Мы с Уриным подружились. Виделись мы часто, почти ежедневно. Я тогда был студентом исторического факультета Киевского университета. Благодаря Урину я познакомился с некоторыми крупными писателями и литературными деятелями. Так, однажды я застал у него И. Э. Бабеля. Урин читал ему свои рассказы, в частности «Две подковы». При мне у них зашел разговор о рассказе «Клавдия». И. Э. Бабель уже знал Урина по повести «Шпана» и его рассказам.

Впоследствии, работая как историк-исследователь в архиве ЦГАЛИ, в фонде В. П. Полонского я нашел письмо И. Э. Бабеля к В. П. Полонскому от 16 октября 1928 года из Киева. Бабель писал: «Дорогой Вячеслав Павлович! Приехал только вчера, и уже сегодня молодой здешний писатель Дмитрий Урин прочитал мне свои рассказы. Мне кажется, что это настоящий писатель, и я просил его, когда он приедет в Москву <…> обратиться к Вам: похоже на то, что надо запомнить эту фамилию. Она может засиять хорошим блеском <…> Любящий Вас И. Бабель». Урин считал Бабеля своим «литературным отцом».

Встречал я у Дмитрия Урина и С. Марголина, который, как мне помнится, был тогда заведующим литературной частью театра им. Вахтангова. У них шел разговор о новой пьесе, которую Урин писал по заказу этого театра. Кажется, она называлась «Союз матерей» и была посвящена взаимоотношениям разных поколений. Вновь я услышал об этой пьесе позже, в 1934 году, когда Урин лежал в московской больнице. Он просил меня сходить к Б. Е. Захаве, который в то время был одним из руководителей театра Вахтангова, и узнать о судьбе пьесы – он ее переделывал по указанию театра. Е. Б. Захава сказал мне, что пьеса эта стоит на очереди, театр еще не приступил к ее постановке, но намеревается это сделать в ближайшем будущем.

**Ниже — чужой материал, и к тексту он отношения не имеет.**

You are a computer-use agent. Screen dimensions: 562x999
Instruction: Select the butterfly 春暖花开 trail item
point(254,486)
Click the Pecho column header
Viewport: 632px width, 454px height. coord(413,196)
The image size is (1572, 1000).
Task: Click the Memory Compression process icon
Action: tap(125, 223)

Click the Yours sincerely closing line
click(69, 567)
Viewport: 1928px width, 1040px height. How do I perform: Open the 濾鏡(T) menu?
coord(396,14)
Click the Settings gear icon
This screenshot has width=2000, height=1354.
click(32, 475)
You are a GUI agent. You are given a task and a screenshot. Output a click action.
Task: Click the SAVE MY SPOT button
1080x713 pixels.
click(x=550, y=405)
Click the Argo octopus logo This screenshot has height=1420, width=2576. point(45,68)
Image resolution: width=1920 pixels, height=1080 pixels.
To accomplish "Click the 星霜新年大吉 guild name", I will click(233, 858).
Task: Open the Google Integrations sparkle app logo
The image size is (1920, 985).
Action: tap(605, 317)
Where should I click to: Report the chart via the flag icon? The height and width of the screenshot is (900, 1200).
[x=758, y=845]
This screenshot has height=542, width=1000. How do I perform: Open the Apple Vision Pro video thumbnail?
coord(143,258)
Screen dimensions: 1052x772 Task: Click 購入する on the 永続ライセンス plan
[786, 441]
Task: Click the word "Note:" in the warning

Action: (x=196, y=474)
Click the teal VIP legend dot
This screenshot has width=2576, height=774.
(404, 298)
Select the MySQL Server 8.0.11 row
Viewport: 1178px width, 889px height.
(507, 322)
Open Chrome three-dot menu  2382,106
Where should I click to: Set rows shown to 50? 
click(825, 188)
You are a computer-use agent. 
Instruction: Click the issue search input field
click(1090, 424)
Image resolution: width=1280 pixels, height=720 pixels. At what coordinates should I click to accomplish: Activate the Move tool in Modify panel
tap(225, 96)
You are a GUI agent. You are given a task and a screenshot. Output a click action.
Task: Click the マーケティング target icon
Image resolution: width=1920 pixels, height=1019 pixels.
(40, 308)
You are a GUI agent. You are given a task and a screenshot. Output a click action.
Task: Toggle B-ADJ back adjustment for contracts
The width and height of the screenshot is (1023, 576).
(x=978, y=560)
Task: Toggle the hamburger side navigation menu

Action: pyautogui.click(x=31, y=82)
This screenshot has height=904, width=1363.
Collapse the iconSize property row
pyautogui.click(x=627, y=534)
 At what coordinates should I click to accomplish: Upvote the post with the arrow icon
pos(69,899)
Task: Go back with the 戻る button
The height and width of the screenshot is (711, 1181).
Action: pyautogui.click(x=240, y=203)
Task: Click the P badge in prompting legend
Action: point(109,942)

В начале 1930-х годов, в Москве, мы бывали вместе с Уриным у известного литературоведа Я. З. Черняка. Там было интересно: обсуждались литературные проблемы, Урин читал свои новые вещи, Я. З. Черняк рассказывал о своем исследовании «Спор об огаревском наследстве», которое в это время готовил к печати. К этому времени Урин стал печататься в московских журналах, в частности в журнале «Красная новь». Через Урина я познакомился с писателями К. Я. Финном и Л. И. Славиным. К Урину, несмотря на его молодость, все относились по-дружески, с большим уважением, чувствуя в нем равного, а не начинающего писателя.

Митя был очень добрым и чистым человеком. Людей привлекал его ум – он многое понимал и мог объяснить – из-за этого он казался иногда взрослее и серьезнее нас, хотя был моложе по возрасту. Но он никогда не превращался в «молодого старика», он охотно дурачился, сочинял шуточные стихи, принимал участие во всех затеях и розыгрышах нашей киевской компании.

У Мити Урина была врожденная болезнь сердца. Приступы становились все чаще. Впоследствии я понял – он знал, что жить ему осталось недолго. Его чудесные серые глаза, которые всегда с большим интересом, вниманием, веселостью смотрели на мир, на людей, становились все грустнее. Последний раз я видел его в Кремлевской больнице за день до его смерти. В своем последнем стихотворении он писал: «…Какой тут низкий потолок, как трудно с смертью примириться…»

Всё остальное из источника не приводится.